DATA SHOWN:
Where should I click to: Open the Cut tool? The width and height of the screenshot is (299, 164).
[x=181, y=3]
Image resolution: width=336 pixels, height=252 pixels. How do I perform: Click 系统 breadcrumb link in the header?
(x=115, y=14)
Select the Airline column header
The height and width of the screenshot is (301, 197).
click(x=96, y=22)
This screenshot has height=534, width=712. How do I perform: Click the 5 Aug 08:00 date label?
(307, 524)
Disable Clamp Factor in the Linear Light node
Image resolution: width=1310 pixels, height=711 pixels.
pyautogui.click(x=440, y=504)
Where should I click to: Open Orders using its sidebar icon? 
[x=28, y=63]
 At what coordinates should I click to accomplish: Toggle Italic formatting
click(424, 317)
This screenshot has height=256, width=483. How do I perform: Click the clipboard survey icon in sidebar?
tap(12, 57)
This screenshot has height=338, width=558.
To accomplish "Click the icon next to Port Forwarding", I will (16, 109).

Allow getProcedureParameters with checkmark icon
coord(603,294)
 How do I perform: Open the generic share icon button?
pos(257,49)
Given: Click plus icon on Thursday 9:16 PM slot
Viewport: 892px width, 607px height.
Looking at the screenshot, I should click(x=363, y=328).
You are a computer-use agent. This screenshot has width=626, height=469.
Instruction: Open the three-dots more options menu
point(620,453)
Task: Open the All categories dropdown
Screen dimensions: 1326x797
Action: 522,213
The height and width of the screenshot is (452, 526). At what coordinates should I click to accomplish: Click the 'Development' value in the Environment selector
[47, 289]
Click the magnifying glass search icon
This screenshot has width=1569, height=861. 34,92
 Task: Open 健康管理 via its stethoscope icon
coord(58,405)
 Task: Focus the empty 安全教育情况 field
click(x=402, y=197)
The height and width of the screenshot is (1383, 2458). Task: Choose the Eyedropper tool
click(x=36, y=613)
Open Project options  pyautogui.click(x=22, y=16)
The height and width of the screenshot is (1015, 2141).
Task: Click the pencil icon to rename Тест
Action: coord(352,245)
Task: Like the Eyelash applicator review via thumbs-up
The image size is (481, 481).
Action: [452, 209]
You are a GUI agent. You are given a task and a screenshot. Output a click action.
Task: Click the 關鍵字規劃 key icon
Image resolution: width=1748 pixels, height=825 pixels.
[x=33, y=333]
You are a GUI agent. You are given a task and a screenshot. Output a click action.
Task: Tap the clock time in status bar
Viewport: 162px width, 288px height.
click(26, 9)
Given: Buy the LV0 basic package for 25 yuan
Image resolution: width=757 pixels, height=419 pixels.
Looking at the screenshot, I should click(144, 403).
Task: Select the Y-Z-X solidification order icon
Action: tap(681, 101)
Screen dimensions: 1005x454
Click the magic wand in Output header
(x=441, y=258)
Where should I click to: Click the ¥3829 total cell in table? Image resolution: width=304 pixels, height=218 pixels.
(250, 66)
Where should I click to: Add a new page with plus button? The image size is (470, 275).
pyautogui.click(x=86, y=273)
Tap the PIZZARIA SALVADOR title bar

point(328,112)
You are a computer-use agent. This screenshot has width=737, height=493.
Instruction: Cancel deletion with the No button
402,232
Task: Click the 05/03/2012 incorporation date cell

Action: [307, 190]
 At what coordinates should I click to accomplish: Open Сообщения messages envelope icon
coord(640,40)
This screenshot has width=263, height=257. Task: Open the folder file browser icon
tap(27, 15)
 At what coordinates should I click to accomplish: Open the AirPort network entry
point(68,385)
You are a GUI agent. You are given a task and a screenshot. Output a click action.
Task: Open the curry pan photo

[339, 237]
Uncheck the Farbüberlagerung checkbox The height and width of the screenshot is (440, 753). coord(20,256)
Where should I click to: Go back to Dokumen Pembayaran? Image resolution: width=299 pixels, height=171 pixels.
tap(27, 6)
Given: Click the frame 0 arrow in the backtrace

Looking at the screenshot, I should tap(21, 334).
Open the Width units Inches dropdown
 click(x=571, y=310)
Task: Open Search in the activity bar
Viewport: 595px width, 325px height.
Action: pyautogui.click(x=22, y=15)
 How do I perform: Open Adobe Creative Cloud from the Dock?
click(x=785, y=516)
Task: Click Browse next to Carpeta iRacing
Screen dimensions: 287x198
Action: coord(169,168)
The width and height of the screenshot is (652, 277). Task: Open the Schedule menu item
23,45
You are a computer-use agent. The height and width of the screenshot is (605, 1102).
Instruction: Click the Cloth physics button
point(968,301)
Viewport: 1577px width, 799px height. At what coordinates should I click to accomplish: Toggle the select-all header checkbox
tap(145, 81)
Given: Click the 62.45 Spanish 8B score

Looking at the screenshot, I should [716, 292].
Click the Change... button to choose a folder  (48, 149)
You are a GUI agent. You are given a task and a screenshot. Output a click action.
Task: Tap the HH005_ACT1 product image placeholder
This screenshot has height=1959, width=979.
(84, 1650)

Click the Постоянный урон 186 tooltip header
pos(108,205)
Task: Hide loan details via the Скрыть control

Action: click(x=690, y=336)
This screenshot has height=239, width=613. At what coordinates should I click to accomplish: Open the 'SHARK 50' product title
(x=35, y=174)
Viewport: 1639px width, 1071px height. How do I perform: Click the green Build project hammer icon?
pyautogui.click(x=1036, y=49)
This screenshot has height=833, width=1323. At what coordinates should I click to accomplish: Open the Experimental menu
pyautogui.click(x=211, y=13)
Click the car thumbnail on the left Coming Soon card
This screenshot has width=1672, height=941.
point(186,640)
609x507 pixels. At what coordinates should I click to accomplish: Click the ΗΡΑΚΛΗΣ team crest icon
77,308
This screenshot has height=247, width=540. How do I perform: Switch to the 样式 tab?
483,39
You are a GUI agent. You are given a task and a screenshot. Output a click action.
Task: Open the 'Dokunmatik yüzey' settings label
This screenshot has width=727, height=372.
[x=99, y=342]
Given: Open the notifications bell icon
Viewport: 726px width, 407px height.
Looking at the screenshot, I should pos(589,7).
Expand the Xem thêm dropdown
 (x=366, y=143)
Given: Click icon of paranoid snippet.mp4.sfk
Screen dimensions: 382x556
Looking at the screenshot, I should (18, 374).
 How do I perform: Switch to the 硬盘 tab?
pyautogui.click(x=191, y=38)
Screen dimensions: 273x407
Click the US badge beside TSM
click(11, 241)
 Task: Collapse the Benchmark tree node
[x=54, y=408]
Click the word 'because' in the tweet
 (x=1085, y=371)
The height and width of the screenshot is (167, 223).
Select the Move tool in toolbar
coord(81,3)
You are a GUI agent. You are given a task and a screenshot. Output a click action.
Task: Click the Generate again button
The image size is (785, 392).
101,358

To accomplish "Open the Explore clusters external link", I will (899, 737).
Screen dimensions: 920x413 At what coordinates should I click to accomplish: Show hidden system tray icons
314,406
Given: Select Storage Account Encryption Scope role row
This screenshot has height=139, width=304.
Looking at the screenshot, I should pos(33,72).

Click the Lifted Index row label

EXERCISE: Substitute "How can I perform" for every occurrence of "How do I perform" in all of the items above. Reproduce them with nothing else changed.

FULL ANSWER:
Where should I click to: Open the Cut tool? The width and height of the screenshot is (299, 164).
[x=181, y=3]
Image resolution: width=336 pixels, height=252 pixels. How can I perform: Click 系统 breadcrumb link in the header?
(x=115, y=14)
Select the Airline column header
The height and width of the screenshot is (301, 197).
click(x=96, y=22)
This screenshot has height=534, width=712. How can I perform: Click the 5 Aug 08:00 date label?
(307, 524)
Disable Clamp Factor in the Linear Light node
Image resolution: width=1310 pixels, height=711 pixels.
pyautogui.click(x=440, y=504)
Where should I click to: Open Orders using its sidebar icon? 
[x=28, y=63]
 At what coordinates should I click to accomplish: Toggle Italic formatting
click(424, 317)
This screenshot has height=256, width=483. How can I perform: Click the clipboard survey icon in sidebar?
tap(12, 57)
This screenshot has height=338, width=558.
To accomplish "Click the icon next to Port Forwarding", I will (16, 109).

Allow getProcedureParameters with checkmark icon
coord(603,294)
 How can I perform: Open the generic share icon button?
pos(257,49)
Given: Click plus icon on Thursday 9:16 PM slot
Viewport: 892px width, 607px height.
Looking at the screenshot, I should click(x=363, y=328).
You are a computer-use agent. This screenshot has width=626, height=469.
Instruction: Open the three-dots more options menu
point(620,453)
Task: Open the All categories dropdown
Screen dimensions: 1326x797
Action: 522,213
The height and width of the screenshot is (452, 526). At what coordinates should I click to accomplish: Click the 'Development' value in the Environment selector
[47, 289]
Click the magnifying glass search icon
This screenshot has width=1569, height=861. 34,92
 Task: Open 健康管理 via its stethoscope icon
coord(58,405)
 Task: Focus the empty 安全教育情况 field
click(x=402, y=197)
The height and width of the screenshot is (1383, 2458). Task: Choose the Eyedropper tool
click(x=36, y=613)
Open Project options  pyautogui.click(x=22, y=16)
The height and width of the screenshot is (1015, 2141).
Task: Click the pencil icon to rename Тест
Action: coord(352,245)
Task: Like the Eyelash applicator review via thumbs-up
The image size is (481, 481).
Action: [452, 209]
You are a GUI agent. You are given a task and a screenshot. Output a click action.
Task: Click the 關鍵字規劃 key icon
Image resolution: width=1748 pixels, height=825 pixels.
[x=33, y=333]
You are a GUI agent. You are given a task and a screenshot. Output a click action.
Task: Tap the clock time in status bar
Viewport: 162px width, 288px height.
click(26, 9)
Given: Buy the LV0 basic package for 25 yuan
Image resolution: width=757 pixels, height=419 pixels.
Looking at the screenshot, I should click(144, 403).
Task: Select the Y-Z-X solidification order icon
Action: tap(681, 101)
Screen dimensions: 1005x454
Click the magic wand in Output header
(x=441, y=258)
Where should I click to: Click the ¥3829 total cell in table? Image resolution: width=304 pixels, height=218 pixels.
(250, 66)
Where should I click to: Add a new page with plus button? The image size is (470, 275).
pyautogui.click(x=86, y=273)
Tap the PIZZARIA SALVADOR title bar

point(328,112)
You are a computer-use agent. This screenshot has width=737, height=493.
Instruction: Cancel deletion with the No button
402,232
Task: Click the 05/03/2012 incorporation date cell

Action: [307, 190]
 At what coordinates should I click to accomplish: Open Сообщения messages envelope icon
coord(640,40)
This screenshot has width=263, height=257. Task: Open the folder file browser icon
tap(27, 15)
 At what coordinates should I click to accomplish: Open the AirPort network entry
point(68,385)
You are a GUI agent. You are given a task and a screenshot. Output a click action.
Task: Open the curry pan photo

[339, 237]
Uncheck the Farbüberlagerung checkbox The height and width of the screenshot is (440, 753). coord(20,256)
Where should I click to: Go back to Dokumen Pembayaran? Image resolution: width=299 pixels, height=171 pixels.
tap(27, 6)
Given: Click the frame 0 arrow in the backtrace

Looking at the screenshot, I should tap(21, 334).
Open the Width units Inches dropdown
 click(x=571, y=310)
Task: Open Search in the activity bar
Viewport: 595px width, 325px height.
Action: pyautogui.click(x=22, y=15)
 How can I perform: Open Adobe Creative Cloud from the Dock?
click(x=785, y=516)
Task: Click Browse next to Carpeta iRacing
Screen dimensions: 287x198
Action: coord(169,168)
The width and height of the screenshot is (652, 277). Task: Open the Schedule menu item
23,45
You are a computer-use agent. The height and width of the screenshot is (605, 1102).
Instruction: Click the Cloth physics button
point(968,301)
Viewport: 1577px width, 799px height. At what coordinates should I click to accomplish: Toggle the select-all header checkbox
tap(145, 81)
Given: Click the 62.45 Spanish 8B score

Looking at the screenshot, I should [716, 292].
Click the Change... button to choose a folder  (48, 149)
You are a GUI agent. You are given a task and a screenshot. Output a click action.
Task: Tap the HH005_ACT1 product image placeholder
This screenshot has height=1959, width=979.
(84, 1650)

Click the Постоянный урон 186 tooltip header
pos(108,205)
Task: Hide loan details via the Скрыть control

Action: click(x=690, y=336)
This screenshot has height=239, width=613. At what coordinates should I click to accomplish: Open the 'SHARK 50' product title
(x=35, y=174)
Viewport: 1639px width, 1071px height. How can I perform: Click the green Build project hammer icon?
pyautogui.click(x=1036, y=49)
This screenshot has height=833, width=1323. At what coordinates should I click to accomplish: Open the Experimental menu
pyautogui.click(x=211, y=13)
Click the car thumbnail on the left Coming Soon card
This screenshot has width=1672, height=941.
point(186,640)
609x507 pixels. At what coordinates should I click to accomplish: Click the ΗΡΑΚΛΗΣ team crest icon
77,308
This screenshot has height=247, width=540. How can I perform: Switch to the 样式 tab?
483,39
You are a GUI agent. You are given a task and a screenshot. Output a click action.
Task: Open the 'Dokunmatik yüzey' settings label
This screenshot has width=727, height=372.
[x=99, y=342]
Given: Open the notifications bell icon
Viewport: 726px width, 407px height.
Looking at the screenshot, I should pos(589,7).
Expand the Xem thêm dropdown
 (x=366, y=143)
Given: Click icon of paranoid snippet.mp4.sfk
Screen dimensions: 382x556
Looking at the screenshot, I should (18, 374).
 How can I perform: Switch to the 硬盘 tab?
pyautogui.click(x=191, y=38)
Screen dimensions: 273x407
Click the US badge beside TSM
click(11, 241)
 Task: Collapse the Benchmark tree node
[x=54, y=408]
Click the word 'because' in the tweet
 (x=1085, y=371)
The height and width of the screenshot is (167, 223).
Select the Move tool in toolbar
coord(81,3)
You are a GUI agent. You are given a task and a screenshot. Output a click action.
Task: Click the Generate again button
The image size is (785, 392).
101,358

To accomplish "Open the Explore clusters external link", I will (899, 737).
Screen dimensions: 920x413 At what coordinates should I click to accomplish: Show hidden system tray icons
314,406
Given: Select Storage Account Encryption Scope role row
This screenshot has height=139, width=304.
Looking at the screenshot, I should pos(33,72).

Click the Lifted Index row label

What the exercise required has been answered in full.